- Set of tasks
A. Translate this sentence from the stem cell grant summary into Spanish: "Unlike some tissues, heart muscle does not regenerate."
B. Write the next part of the grant summary on stem cells for heart repair, picking up after its final sentence.

- Document segment
....
Recommendation: Recommended for funding 
Scientific Score: 83

First Year Funds Requested: $531,888.00
Total Funds Requested: $2,229,140.00

Public Abstract (provided by applicant)

Five million people in the U.S. suffer with heart failure, at a cost of $30 billion/year. Heart failure occurs when the heart is damaged and becomes unable to meet the demands placed on it. Unlike some tissues, heart muscle does not regenerate. Human embryonic stem cells grow and divide indefinitely while maintaining the potential to develop into many tissues of the body, including heart muscle. They provide an unprecedented opportunity to both study human heart muscle in culture in the laboratory, and advance cell-based therapy for damaged heart muscle. We have developed methods for identifying and isolating specific types of human embryonic stem cells, stimulating them to become human heart muscle cells, and delivering these into the hearts of mice that have had a heart attack. This research will identify those human embryonic stem cells that are best at repairing damaged heart muscle, thereby treating or avoiding heart failure.

Statement of Benefit to California (provided by applicant)

More than 90,000 people in California suffer with heart failure, at a cost of ~$540 million/year. Heart failure occurs when the heart is damaged and becomes unable to meet the demands placed on it. Unlike some tissues, heart muscle does not regenerate. This research will identify human embryonic stem cells that are able to repair damaged heart muscle, thereby treating or avoiding heart failure. The medical treatments developed as a result of these studies will not only benefit the health of Californians with heart failure, but also should result in significant savings in health care costs. This research will push the field of cardiovascular regenerative medicine forward despite the paucity of federal funds, and better prepare us to utilize these funds when they become available in the future.

Review

SYNOPSIS: This application proposes to identify and characterize myocardial cells derived from human Embryonic Stem Cells (hESCs) and to use them to model myocardial development and explore cell therapies for myocardial diseases. The specific aims are to: 1) identify specific subpopulations of proliferating hESCs that preferentially differentiate into cardiomyocytes; 2) determine the developmental stage at which hESC-derived myocardial cells most effectively engraft in vivo and the role of the tissue environment in cardiomyocyte subspecialization; 3) demonstrate the effects of cell therapy with hESC-derived myocardial cells in a mouse model of myocardial infarction.
....
- Provided data
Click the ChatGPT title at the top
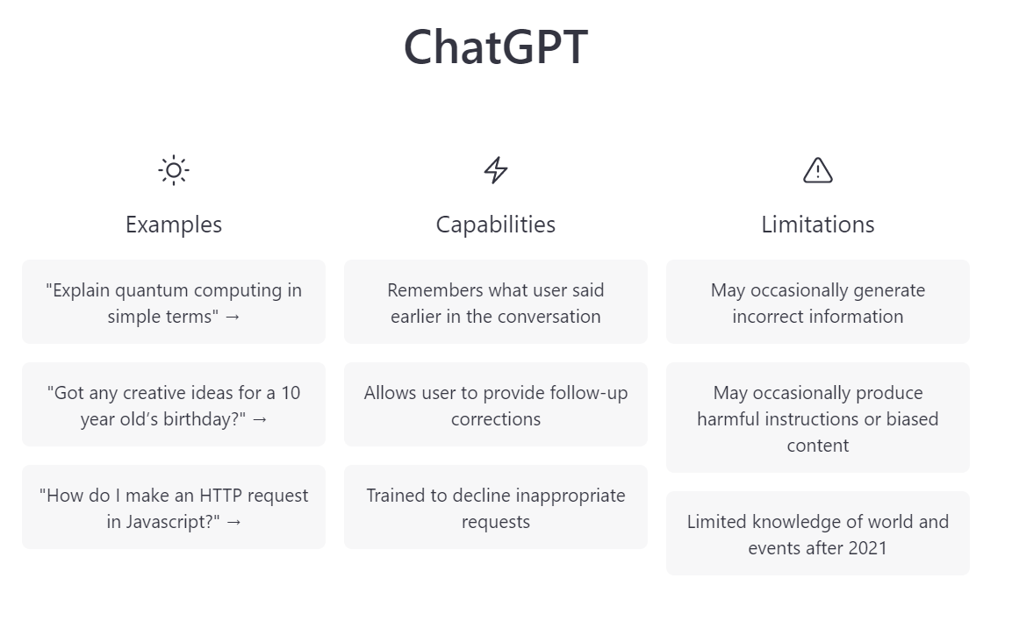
....
- Outputs in order
A. A diferencia de algunos tejidos, el músculo cardíaco no se regenera.

B.
IMPACT AND SIGNIFICANCE: This is a potentially high impact project as it systematically explores hESC properties from the point of view of identifying potential markers for the cardiac lineage and then attempts to optimize their development into that lineage. The applicant has developed methods and reagents that are readily transferable from federally-approved lines, which they have been working with, to lines outside the federal guidelines. The observations made will provide new insight into human cardiac myogenesis, and offer novel approaches to myocardial regeneration.

The significance of the project is seen in an approach that will use standard techniques to identify the markers that characterize those hESCs that go along a cardiac lineage in a chamber-specific and tissue-specific fashion. They will then proceed to determine which developmental stage most favors successful engraftment in vivo, as well as the characteristics of the environment that influence engraftment, and finally they will test the robustness of the cells delivered as a therapy for myocardial infarction.

This project represents a carefully thought out and bold step toward obtaining information that can lead us along the road to new therapies through an understanding of mechanism.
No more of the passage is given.